The weakening of a rules-based international order seemed inconceivable to Chrystia Freeland in the ’80s and ’90s when she studied and worked as a reporter in the USSR and what later became independent Ukraine and Russia.
“It was a euphoric moment, one in which it was tempting to imagine that liberal democracy was inevitable and invulnerable,” she notes. But now…..”The truth is that authoritarianism is on the march. It’s time for liberal democracy to fight back. To do that, we need to raise our game,” argues Foreign Policy’s Diplomat of the Year Freeland (above).
Admitting our mistakes does not discredit us. On the contrary, it is one of the things that makes us who we are. Authoritarianism is seen as a more efficient way of getting things done, Canada’s foreign minister writes for Foreign Policy:
We need to resist this corrosive nonsense. We need to summon Yeats’s oft-cited passionate intensity in the fight for liberal democracy and the international rules-based order that supports it…… It means resisting foreign efforts to hijack our democracies through cyber meddling and propaganda.
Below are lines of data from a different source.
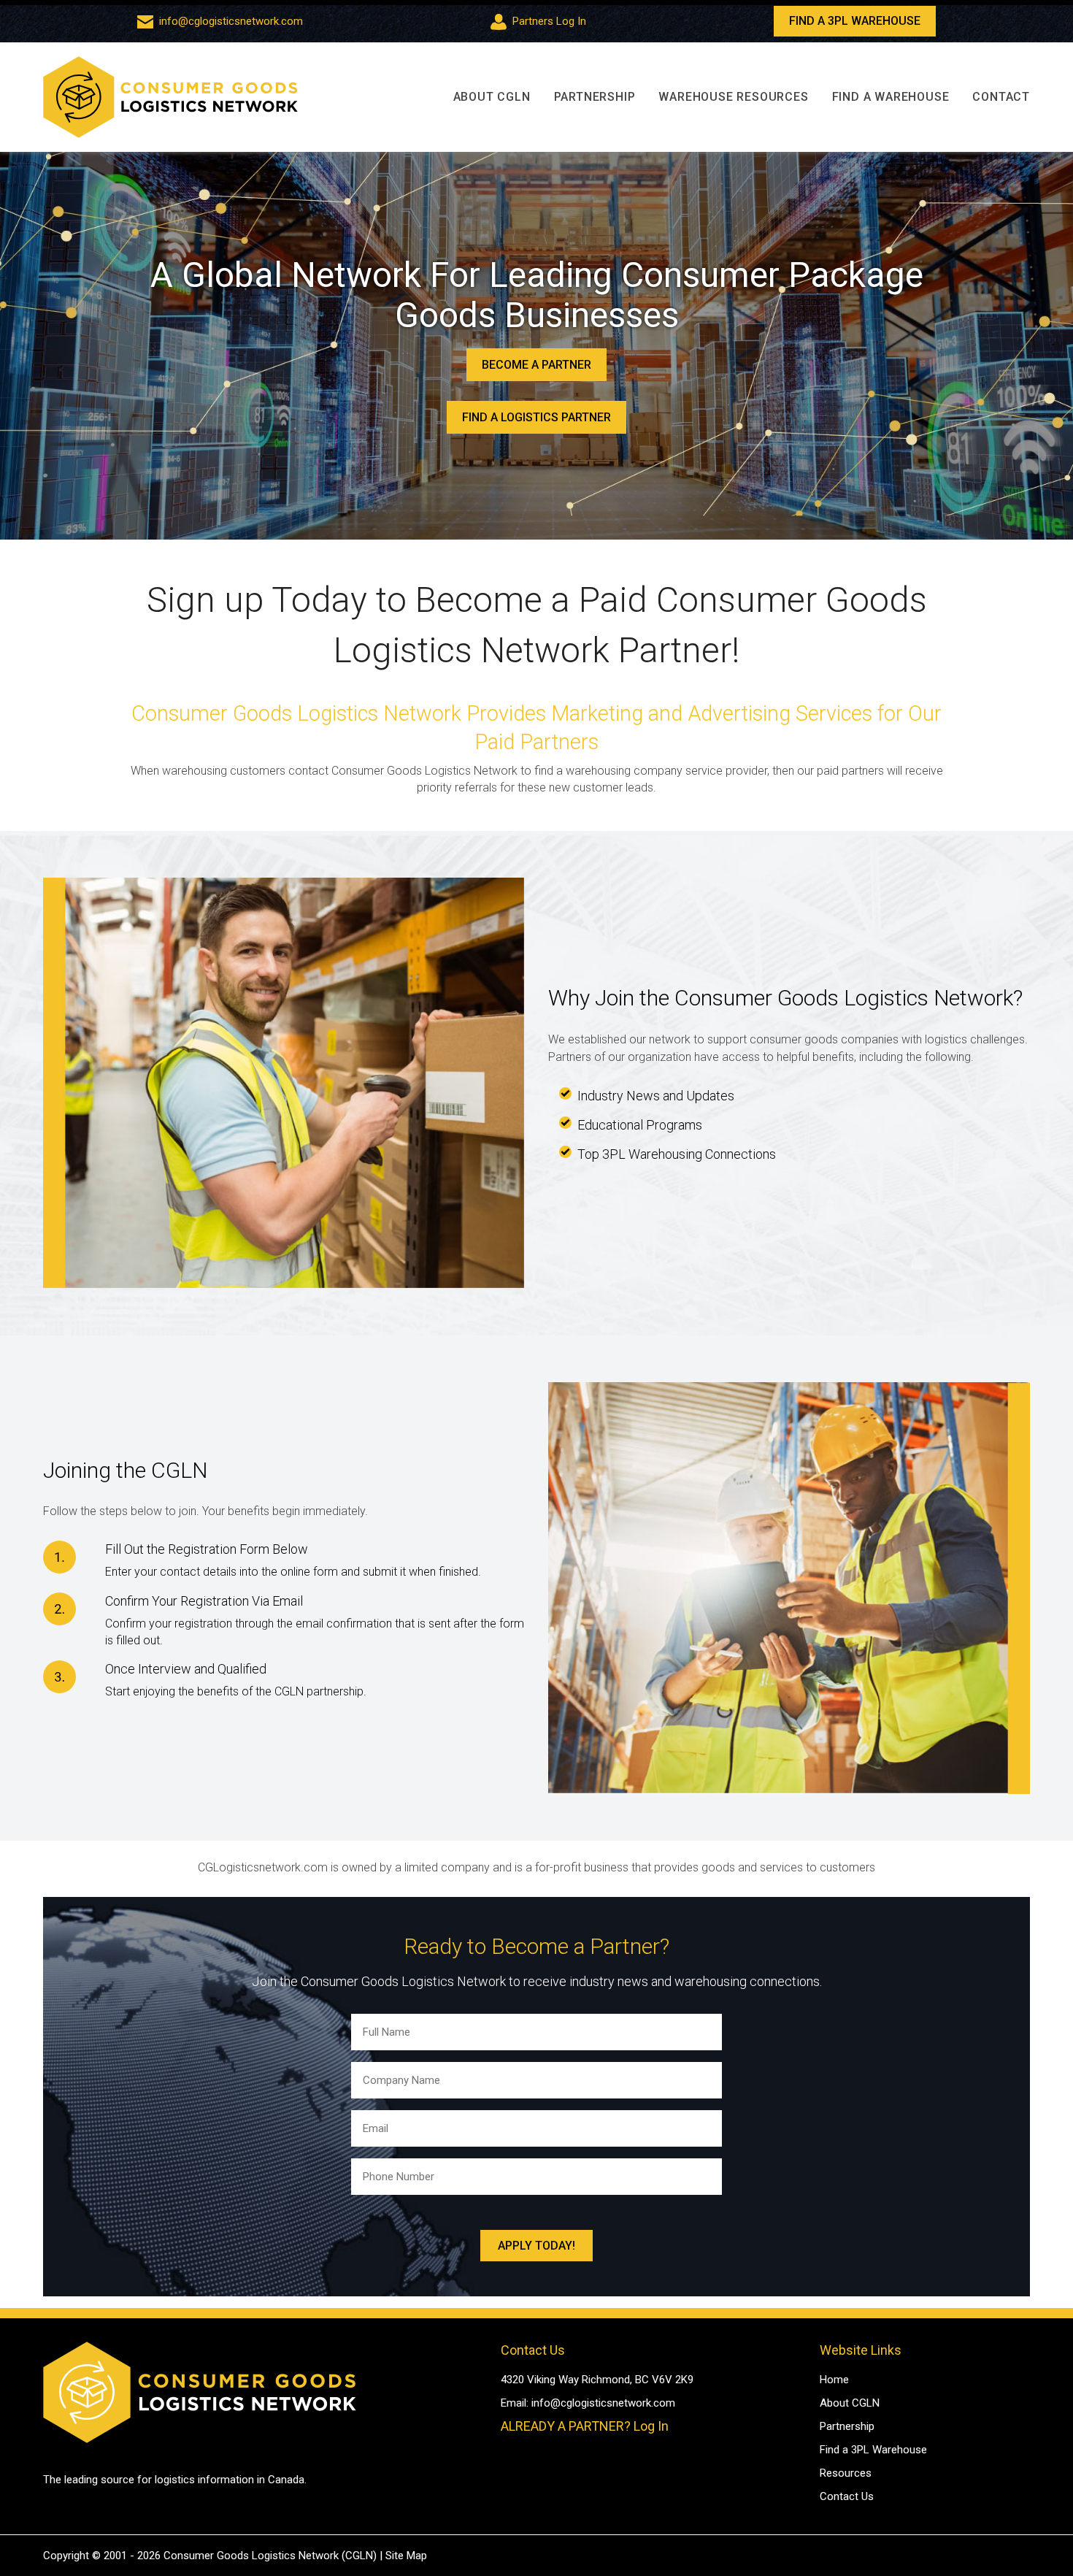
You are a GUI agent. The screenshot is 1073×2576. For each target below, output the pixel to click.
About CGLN (492, 97)
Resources (846, 2473)
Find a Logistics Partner (536, 417)
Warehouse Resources (733, 97)
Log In (651, 2426)
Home (834, 2379)
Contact (1001, 97)
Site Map (406, 2555)
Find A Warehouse (891, 97)
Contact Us (847, 2496)
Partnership (595, 97)
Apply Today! (536, 2246)
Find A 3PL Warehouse (854, 21)
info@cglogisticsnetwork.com (231, 21)
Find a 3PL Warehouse (873, 2449)
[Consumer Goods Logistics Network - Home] (170, 97)
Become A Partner (536, 365)
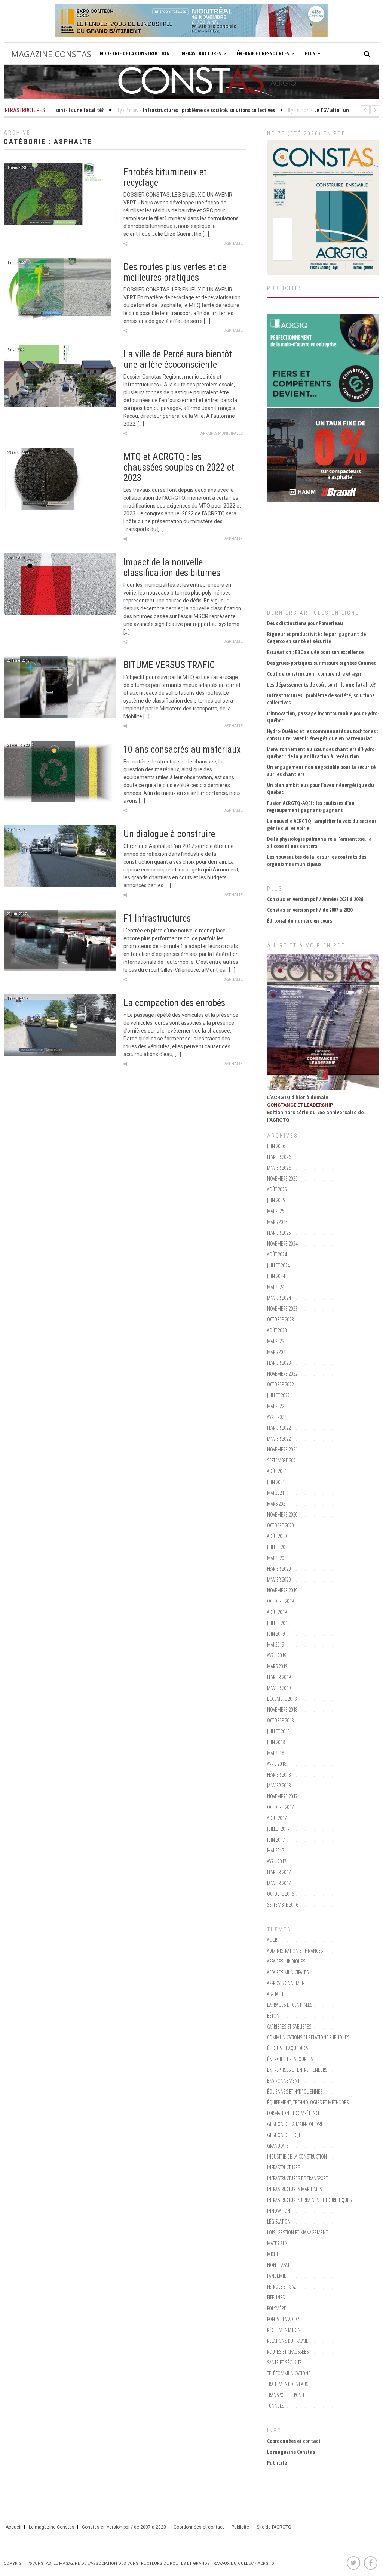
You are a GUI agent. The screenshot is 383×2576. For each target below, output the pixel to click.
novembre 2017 (282, 1796)
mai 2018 (275, 1752)
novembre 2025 (282, 1178)
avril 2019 (277, 1655)
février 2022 (279, 1427)
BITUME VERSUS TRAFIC (169, 665)
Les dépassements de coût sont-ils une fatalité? (321, 684)
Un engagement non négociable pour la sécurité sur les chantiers (321, 770)
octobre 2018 (280, 1720)
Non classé (278, 2264)
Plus (310, 53)
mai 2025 (275, 1211)
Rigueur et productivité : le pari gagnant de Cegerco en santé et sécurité (316, 637)
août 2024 (277, 1254)
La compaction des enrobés (174, 1002)
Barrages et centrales (289, 2004)
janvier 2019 (279, 1687)
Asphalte (233, 243)
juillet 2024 (278, 1265)
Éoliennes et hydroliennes (294, 2091)
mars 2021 (277, 1503)
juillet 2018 (278, 1731)
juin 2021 (276, 1482)
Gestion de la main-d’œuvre (295, 2124)
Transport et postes (287, 2394)
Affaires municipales (221, 433)
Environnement (283, 2080)
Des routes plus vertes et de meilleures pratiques (174, 272)
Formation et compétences (294, 2113)
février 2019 (279, 1677)
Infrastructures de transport (297, 2178)
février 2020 (279, 1568)
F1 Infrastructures (157, 918)
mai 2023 (275, 1341)
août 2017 (277, 1817)
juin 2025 (276, 1200)
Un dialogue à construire (169, 834)
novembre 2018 (282, 1709)
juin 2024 (276, 1276)
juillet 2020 (278, 1547)
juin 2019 (276, 1633)
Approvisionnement (287, 1983)
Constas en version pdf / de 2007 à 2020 (309, 909)
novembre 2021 (282, 1449)
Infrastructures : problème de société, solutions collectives (320, 699)
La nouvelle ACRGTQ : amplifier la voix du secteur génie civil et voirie (321, 824)
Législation (279, 2221)
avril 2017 (277, 1861)
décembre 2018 (282, 1698)
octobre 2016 (280, 1893)
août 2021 (277, 1471)
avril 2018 (277, 1763)
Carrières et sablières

It means outshining the other models and encouraging those who are on the fence. It means governing with integrity.
In the past, U.S. presidents believed the United States had a stake in upholding the liberal world order, even if it meant abiding by or paying lip service to international rules and institutions to provide reassurance, argues Robert Kagan, a senior fellow at the Brookings Institution. After 1945, the United States chose to take a broad, “enlightened” view of its interests, he writes for the Washington Post:
It built and defended a world order premised on the idea that Americans would be safe only if democratic and liberal values were safe. It regarded its interests and ideals as intimately bound together, its democratic alliances as permanent…. The alternative was a return to the great-power clashes of the past from which the United States could never hope to remain uninvolved.
To avoid a world of war and chaos, the United States was, up to a point, willing to play Gulliver tied down by the Lilliputians’ ropes, in the interest of reassuring and binding the democratic community together, adds Kagan, the author of the forthcoming book “The Jungle Grows Back: America and Our Imperiled World.”
The end of democracy or just a mid-life crisis? Is the question posed by the Toronto Star’s Alex Good.
“Mature, Western democracy is over the hill…Its prime is past,” David Runciman concludes in How Democracy Ends.
“Contemporary representative democracy is tired, vindictive, paranoid, self-deceiving, clumsy and frequently ineffectual,” he contends. “Much of the time it is living on past glories. This sorry state of affairs reflects what we have become.”
The shift in power and resources associated with the Rise of the Rest leaves the world’s liberal democracies with a dilemma. How shall we behave in a world we no longer dominate? Freeland (right) asks. Rather than giving give up on a rules-based international order, the answer “lies in doubling down on a renewed rules-based international order. It lies in working alongside traditional allies like Canada and alongside all the younger democracies around the world.”